TASK TO CARRY OUT: Rewrite the records below with "coordinates" replaced by "position" everywhere and everything else unchanged. Leave the pictures out.

---------------

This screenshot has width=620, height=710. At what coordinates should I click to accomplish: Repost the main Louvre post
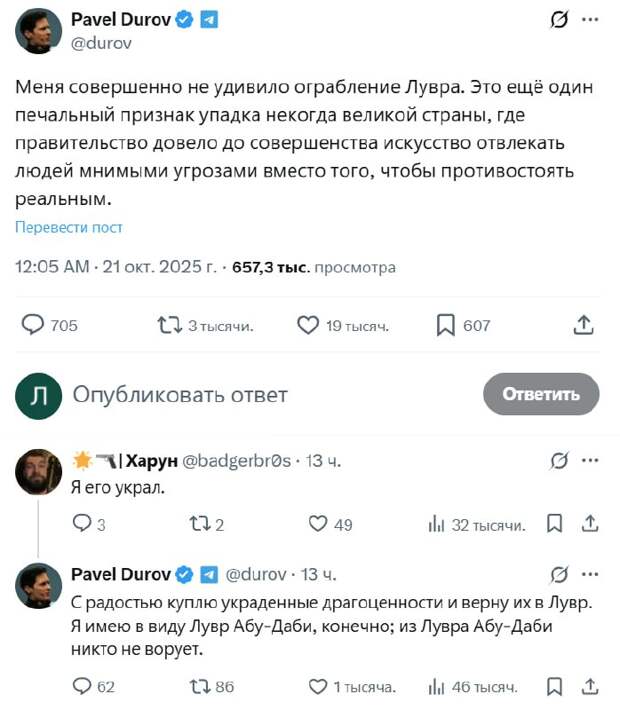click(x=169, y=325)
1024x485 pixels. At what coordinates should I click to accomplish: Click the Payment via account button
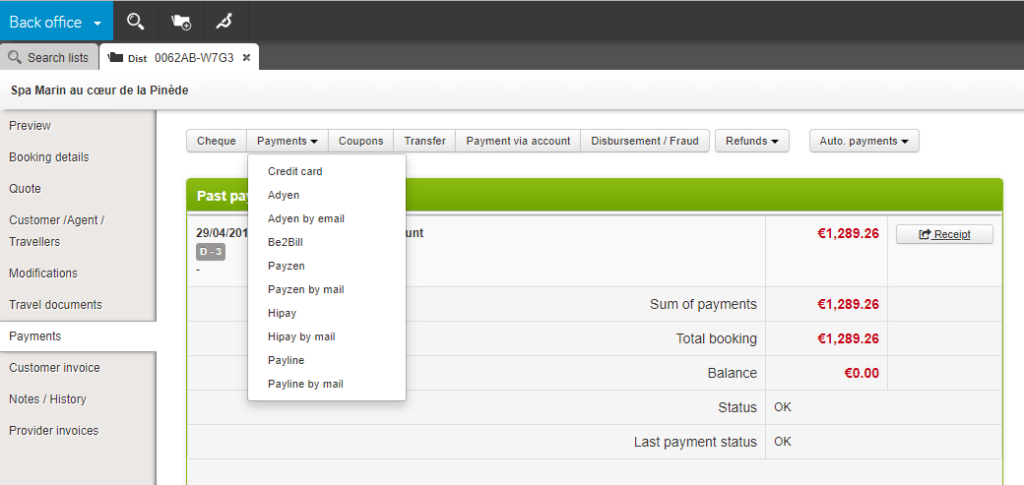point(518,141)
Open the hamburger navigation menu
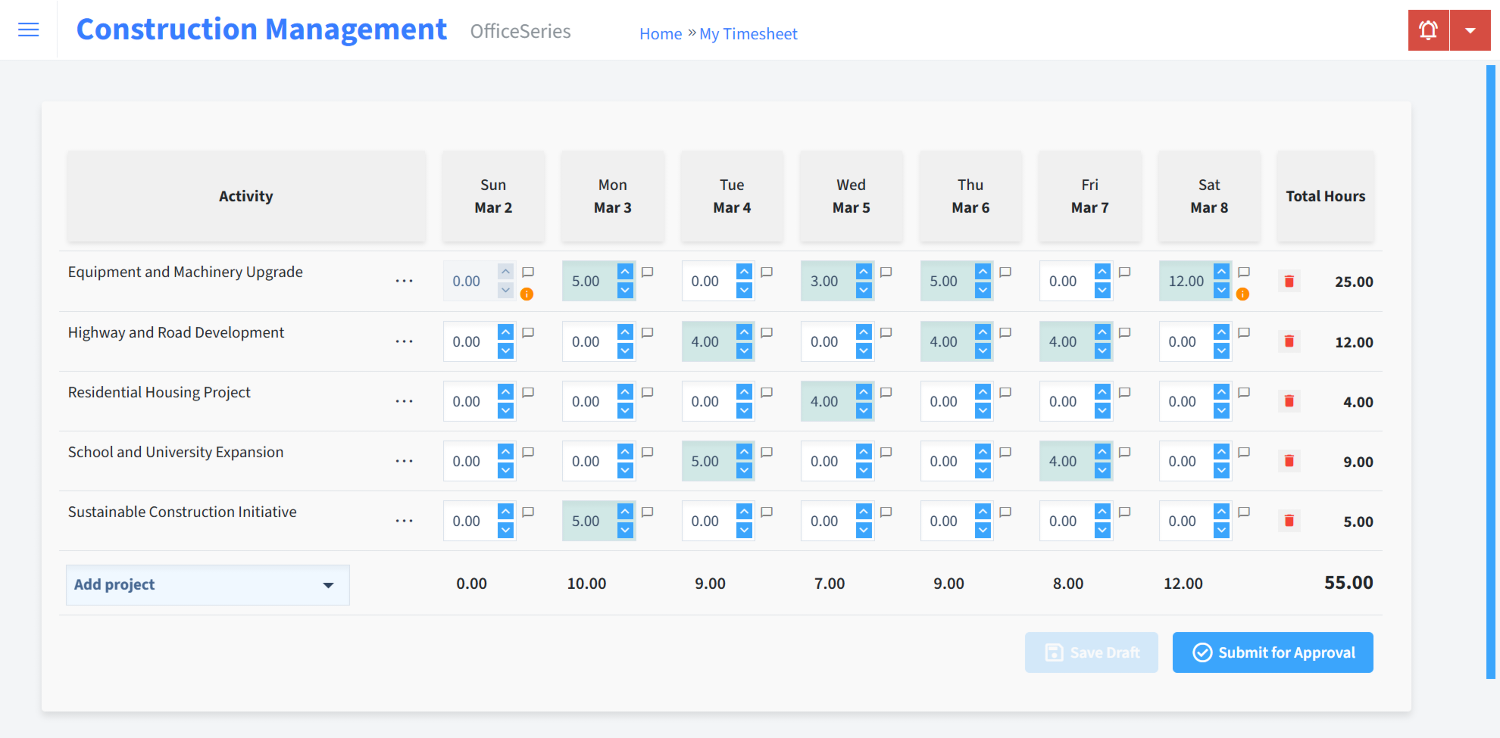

---------------

SOLVED EXERCISE:
This screenshot has width=620, height=710. At what position should I click to accomplish: Repost the main Louvre post
click(x=169, y=325)
1024x485 pixels. At what position should I click to accomplish: Click the Payment via account button
point(518,141)
Open the hamburger navigation menu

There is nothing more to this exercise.